One of the characters in the film predicts a new series of zombie-themed hotels appearing in Vegas. That’s already happening, you now have an “apocalypse hotel” in Vegas. Ironically, I think that might even be a way to make Vegas cool again: play the card of decay, apocalypse, zombies, and catch the imagination of a new generation of American tourist. But are they intelligent enough to see this opportunity?
Do you agree with one of the characters in the film who says “Vegas is the most American place in America?” To what extent is this true? How about the guy who says “Everything evil in the US stems from this buttcrack of a town” – is that an overreaction?
That’s a quote from Black Monk. Yeah, I totally agree. When you reach the edge of the city you can see street signs like “Pioneer Street”, or “Gold Avenue”, etc. Pioneer Street is located in development with house in the middle of the desert, with some sand roads: really at the edge of the city. This idea of the new frontier, colonisation and spread makes Vegas the most American city, but the thing is, there’s nothing there: the new frontiers are in the mind.
Ironically, the first people to experiment with the idea of the new frontier of the mind were the Beats. They had this vision of the USA as already full of people, streets, cities, industrial farms, so their idea was to make the road west again, but exploring a new frontier: the mind. Of course, sometimes that involved drugs, but the new frontier at that time was the spirit, the mind, the inland empire. The irony comes when this idea is now repeated by the people at Google, and Apple: they also talk about the new frontier – no longer space – but the digital world. They want to turn the human being into a pure digital spirit, that’s the new frontier for them. So, you can consider Vegas a transition to this new world. That’s why it’s the most American city, but also the worst…
The failure or corruption of the American dream is a strong theme in both movies. Is the American dream dead? Was it ever true? What interests you about the idea of the American dream?
The American Dream is complicated. It comes from far away, it’s always turning in something else. As I said, the new dream could be to become immortal in the digital world. I don’t want to get into a definition of the American Dream – that would need several books – but I can say that, in my opinion, the dream is the same for everyone: live comfortably, have a good life, have children (or not), a place to live and be happy in doing what you’re doing.
The fundamental difference between the American or the French dream, for example, is that the French dream was built on the collective: the idea of the French Revolution was to build a world together, where inequality would decrease. The American dream is the opposite: you can reach your goal, but for you (and possibly your family), alone.

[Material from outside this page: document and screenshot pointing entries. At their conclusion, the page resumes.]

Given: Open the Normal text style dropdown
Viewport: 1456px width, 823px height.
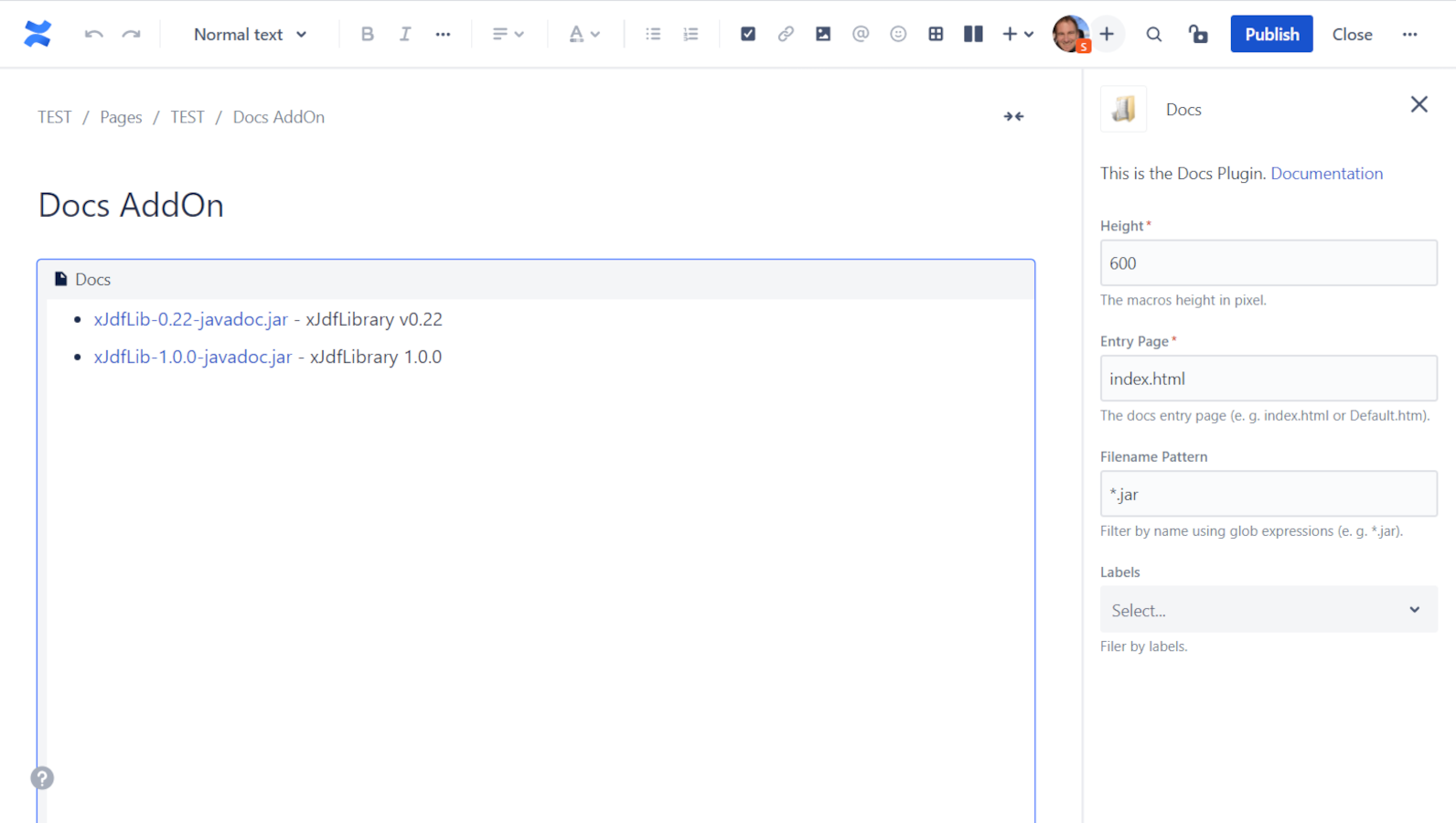Looking at the screenshot, I should click(250, 34).
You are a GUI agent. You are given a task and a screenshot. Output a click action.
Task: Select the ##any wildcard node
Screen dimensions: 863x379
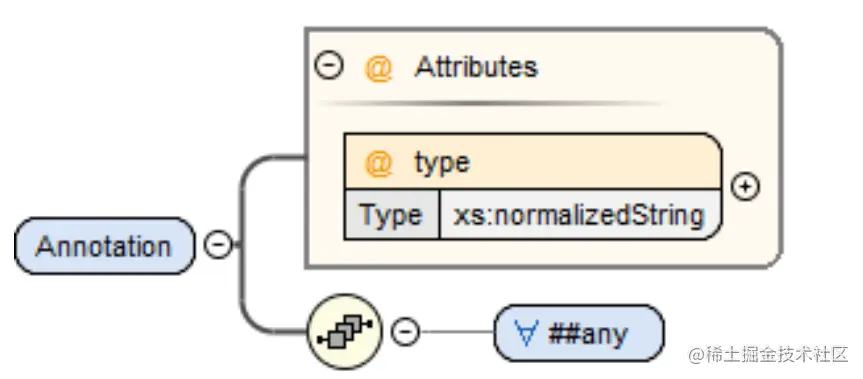click(579, 333)
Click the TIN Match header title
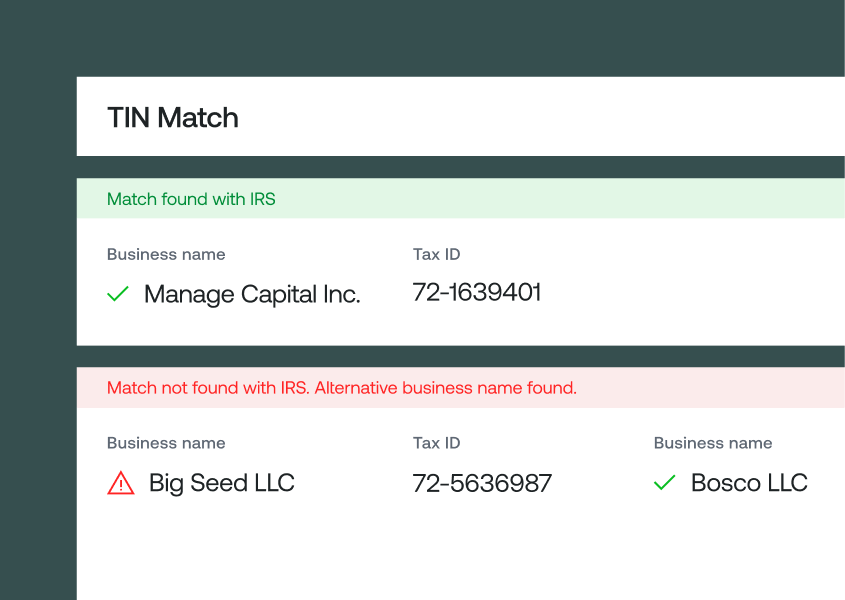The height and width of the screenshot is (600, 845). click(172, 117)
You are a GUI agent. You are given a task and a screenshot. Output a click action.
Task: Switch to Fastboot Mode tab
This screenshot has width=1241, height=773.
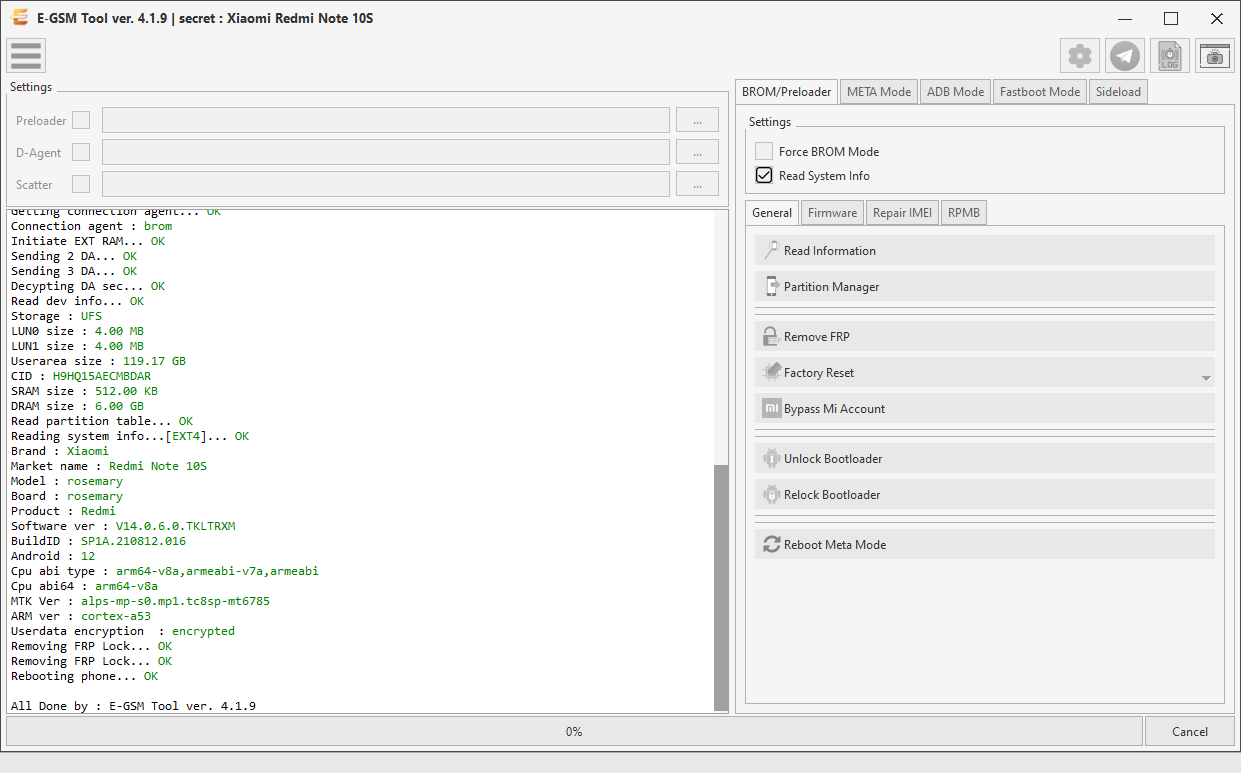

That’s partly why Hollywood films are full of single heroes or superheroes, the “special one” who succeeds and saves the world, etc. That’s a big difference, although the goal is the same: to have a good life. But don’t worry, the French dream has now also been totally destroyed by the apocalyptic global governance…
Artists and musicians are a huge part of the story in both Las Vegas: Meditation and Detroit: Wild City. Why do you feel artists are important voices or good sources of information to learn about a place? What can you learn from their experience?
In Detroit, one of the characters was a poet. I found those poems beautiful and felt they described the Detroit atmosphere remarkably well. But back in Paris, strangely those poems seemed less strong. That’s what I love about “local” artistic creations, they are linked to the place where they blossomed. It’s another landscape of the city: the mental landscape. Local musicians are an important part of Las Vegas and music will be important in my next projects too.